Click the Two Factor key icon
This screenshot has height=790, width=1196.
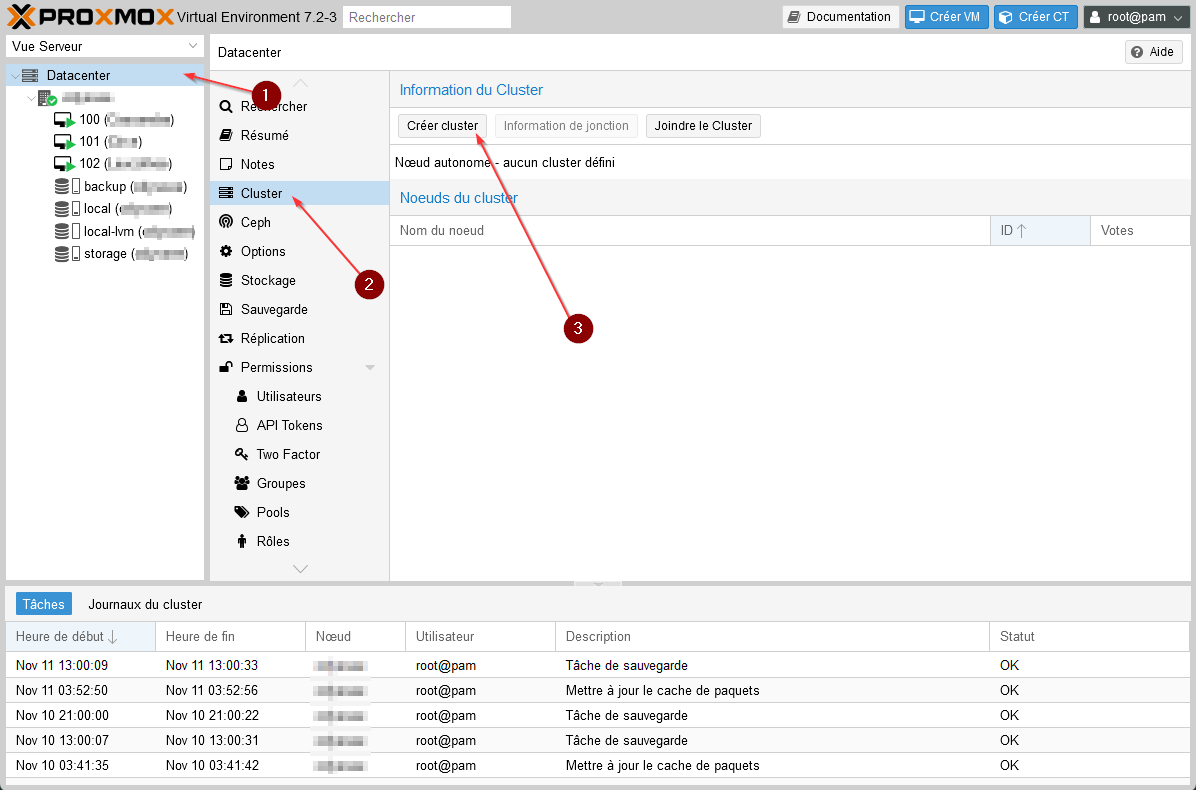241,454
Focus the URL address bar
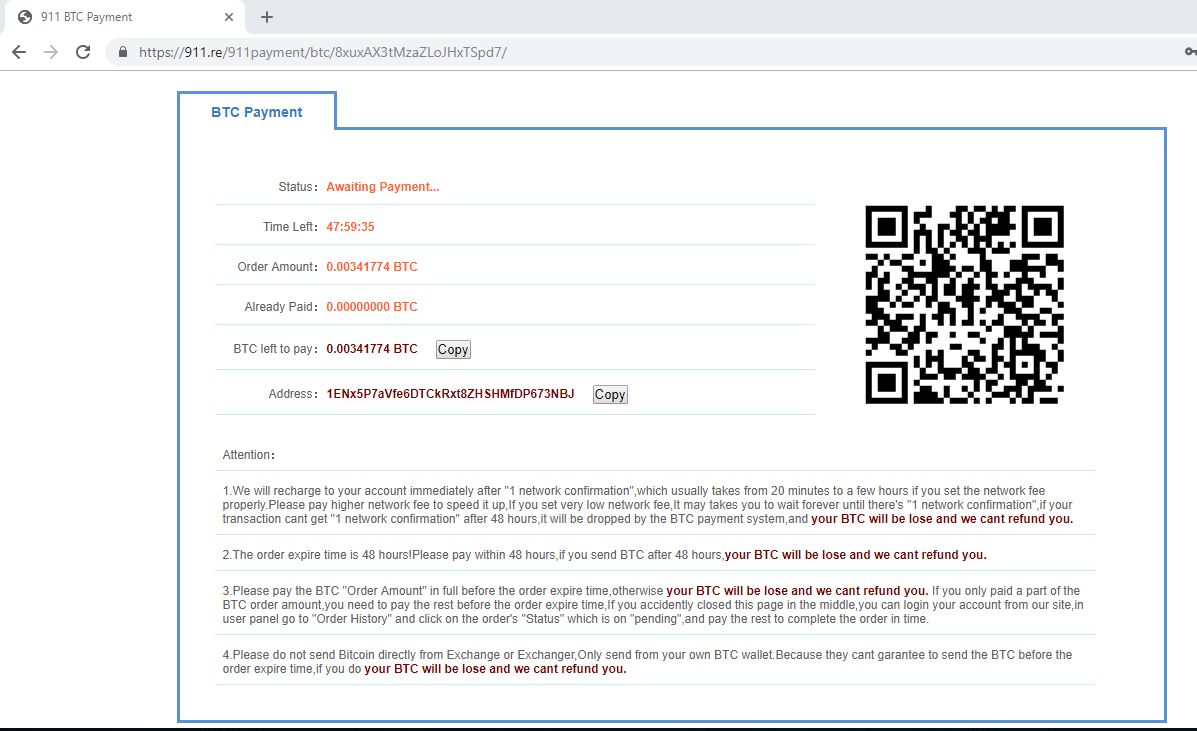This screenshot has height=731, width=1197. [x=600, y=52]
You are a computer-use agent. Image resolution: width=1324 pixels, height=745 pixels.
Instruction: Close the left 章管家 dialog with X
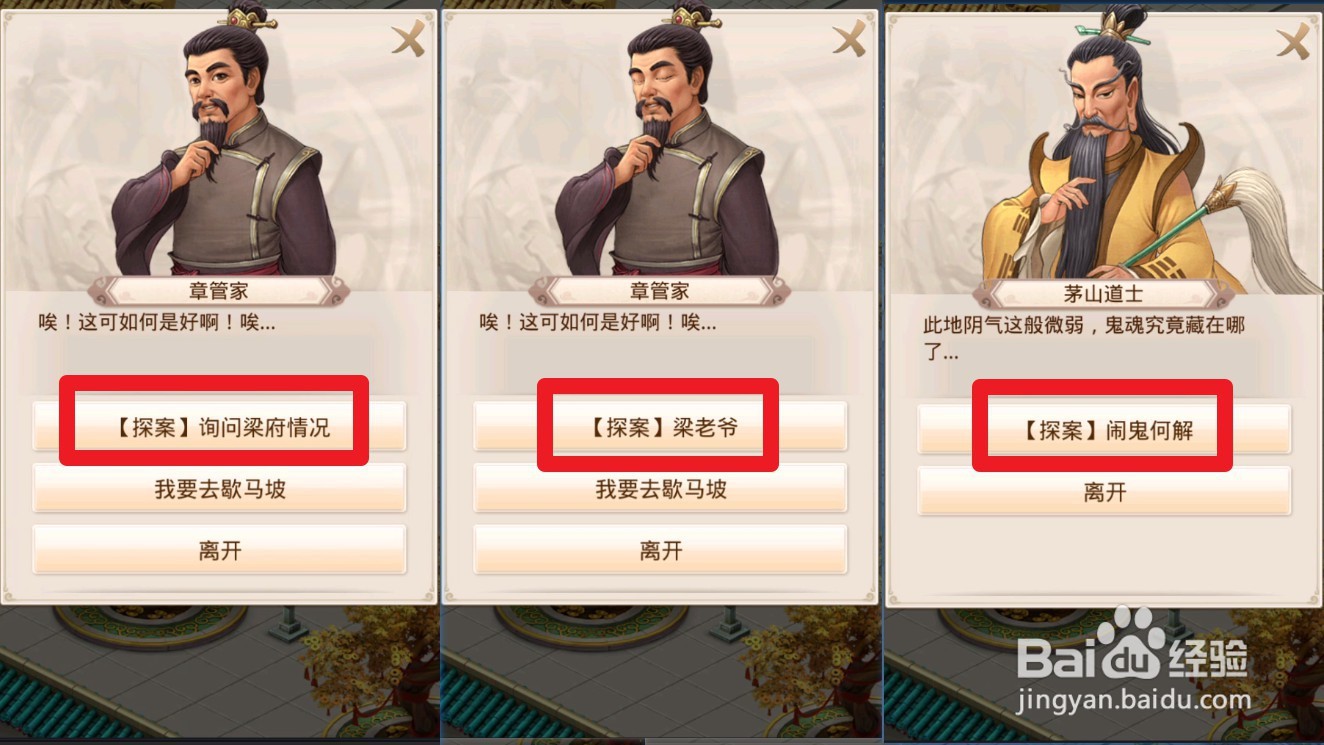[408, 40]
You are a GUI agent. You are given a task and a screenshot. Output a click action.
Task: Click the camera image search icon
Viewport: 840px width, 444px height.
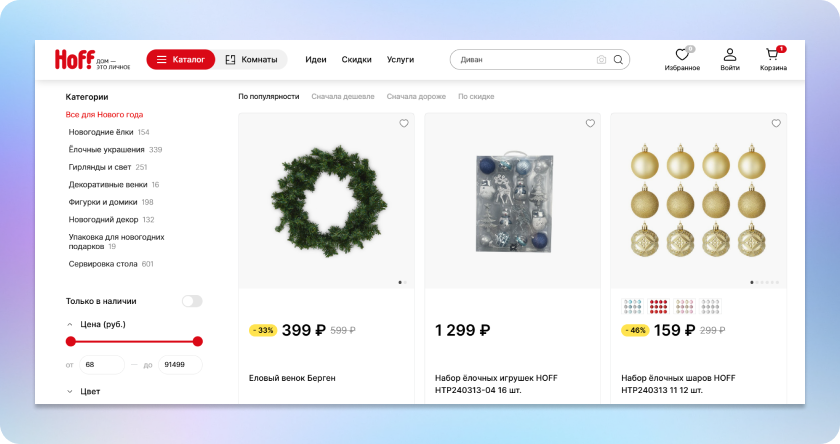[x=601, y=59]
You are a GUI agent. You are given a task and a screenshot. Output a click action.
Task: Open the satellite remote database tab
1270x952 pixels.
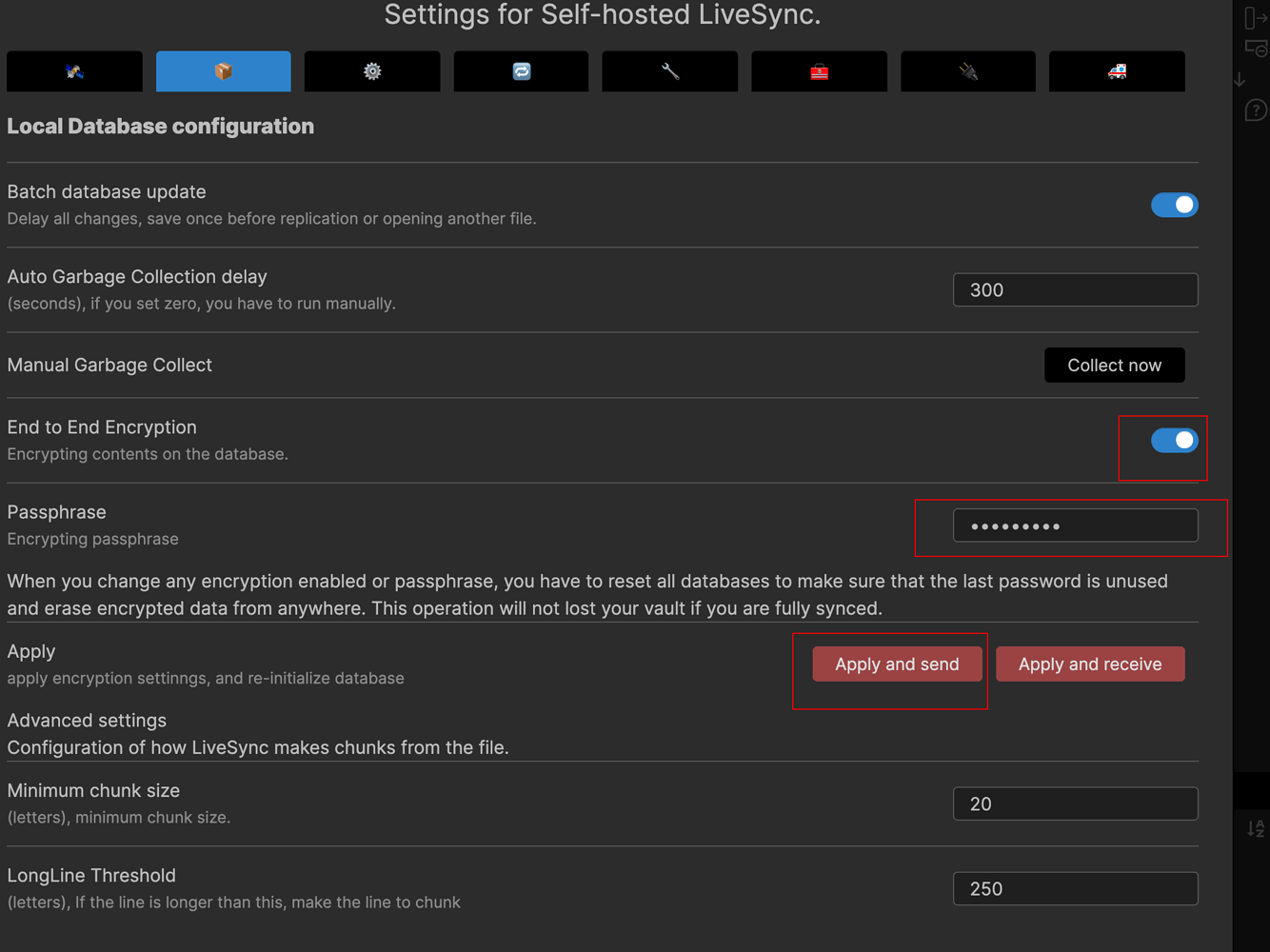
━━━━
§ **WORK ORDER**:
Copy out the listing exactly as it stands, but not the pictures.

§ **RESPONSE TO THIS EXERCISE**:
Click the Two Factor key icon
This screenshot has height=790, width=1196.
241,454
Focus the URL address bar
This screenshot has height=731, width=1197. [x=600, y=52]
You are a computer-use agent. Image resolution: width=1324 pixels, height=745 pixels.
Instruction: Close the left 章管家 dialog with X
[408, 40]
You are a GUI agent. You are given a task and a screenshot. Output a click action.
Task: Click the camera image search icon
Viewport: 840px width, 444px height.
[x=601, y=59]
You are a GUI agent. You are given a task and a screenshot. Output a click action.
Task: Open the satellite remote database tab
1270x952 pixels.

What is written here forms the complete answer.